ÉNONCÉ A: D'après l'extrait sur l'inculpation de Donald Trump, à quelle date Trump a-t-il plaidé non coupable ?
ÉNONCÉ B: Quelles personnes l'extrait sur l'inculpation de Donald Trump désigne-t-il nommément ? Donnez-les toutes.
ÉNONCÉ C: Recopiez à l'identique le passage de l'extrait sur l'inculpation de Donald Trump qui commence aux mots « La loi sur les archives présidentielles de » et se termine après les mots « ses archives officielles. ».

╭─ EXTRAIT DU DOCUMENT

L’inculpation de l’ancien président Donald Trump, accusé de détenir des documents militaires et d’en avoir empêché la saisie par le gouvernement, repose sur une interprétation de la loi qui est inédite et qui présente de nombreuses faiblesses, selon plusieurs avocats et autres experts.
Trump a été mis en accusation et a plaidé non coupable des 37 chefs d’accusation le 13 juin.
« Me menacer de 400 ans de prison pour avoir possédé mes propres documents présidentiels, ce que presque tous les autres présidents ont fait, voilà une des théories juridiques les plus scandaleuses et les plus vicieuses jamais avancées dans un tribunal américain », a déclaré l’ancien président.
Les médias ont présenté l’affaire sous l’angle de la conservation par Trump de documents classifiés à l’époque où il était président. Pourtant, l’acte d’accusation passe rapidement sur cette question et préfère s’appuyer sur une clause de la loi sur l’espionnage (Espionage Act), qui criminalise le fait de ne pas transmettre des informations relatives à la défense nationale. L’acte d’accusation affirme en outre que Trump et son collaborateur Waltine Nauta ont caché certains documents que le gouvernement voulait saisir.
Les infractions présumées prévues par la loi sur l’espionnage exigent des preuves solides, et soulèvent la question de savoir si la loi aurait dû être appliquée dès le départ ou si l’enquête sous-jacente avait vocation à justifier d’accusations d’obstruction, ont expliqué certains avocats à Epoch Times.
« La question juridique clé ici est la façon dont la loi sur les archives présidentielles et la loi sur l’espionnage s’articulent », a déclaré Will Scharf, un ancien procureur fédéral.
La loi sur les archives présidentielles de 1978 stipule qu’après le départ d’un président, il revient à la National Archive and Records Administration (NARA) de conserver l’ensemble de ses archives officielles.
La loi autorise les anciens présidents à conserver des documents personnels tels que des « journaux intimes, journaux ou autres notes personnelles » qui ne sont pas utilisés dans le cadre des affaires gouvernementales.
« Si un ancien président ou vice-président trouve des documents présidentiels parmi ses effets personnels, il est tenu de contacter la NARA en temps opportun en vue d’en assurer le transfert à la NARA », peut-on lire sur leur site Web.
Toutefois, la loi sur les archives présidentielles ne relève pas du droit pénal. Si un ancien président refuse de remettre certains documents ou affirme que des documents manifestement officiels relèvent selon lui des documents personnels, le pire qu’il puisse encourir est un procès civil.

╰─
╭─ DONNÉES ENREGISTRÉES

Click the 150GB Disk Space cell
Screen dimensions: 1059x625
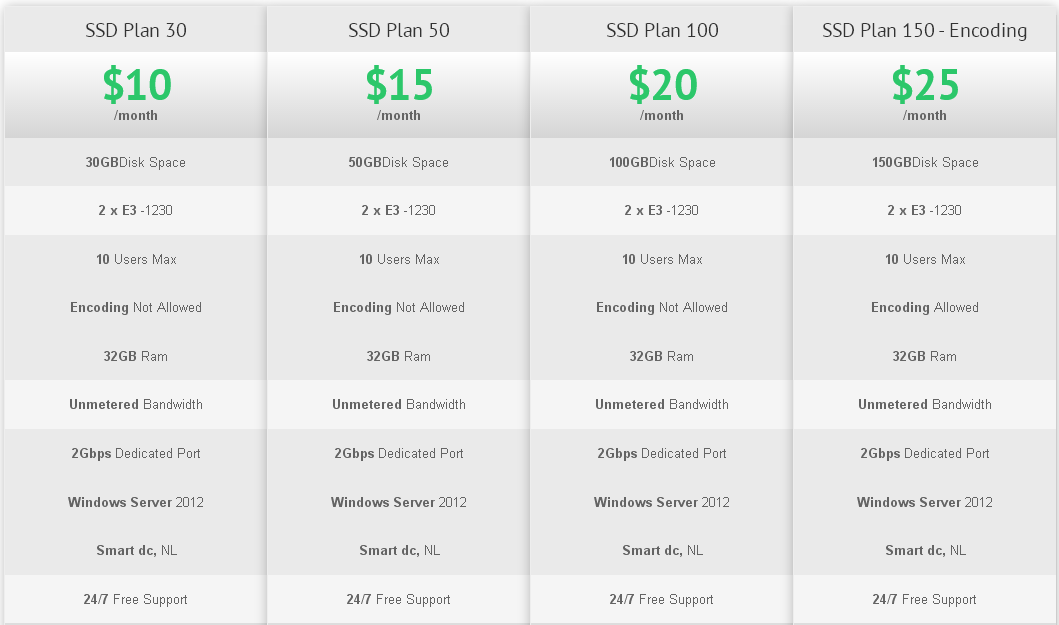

╰─

RÉPONSE DÉTAILLÉE A: Le 13 juin.

RÉPONSE DÉTAILLÉE B: Donald Trump, Waltine Nauta, Will Scharf

RÉPONSE DÉTAILLÉE C:
La loi sur les archives présidentielles de 1978 stipule qu’après le départ d’un président, il revient à la National Archive and Records Administration (NARA) de conserver l’ensemble de ses archives officielles.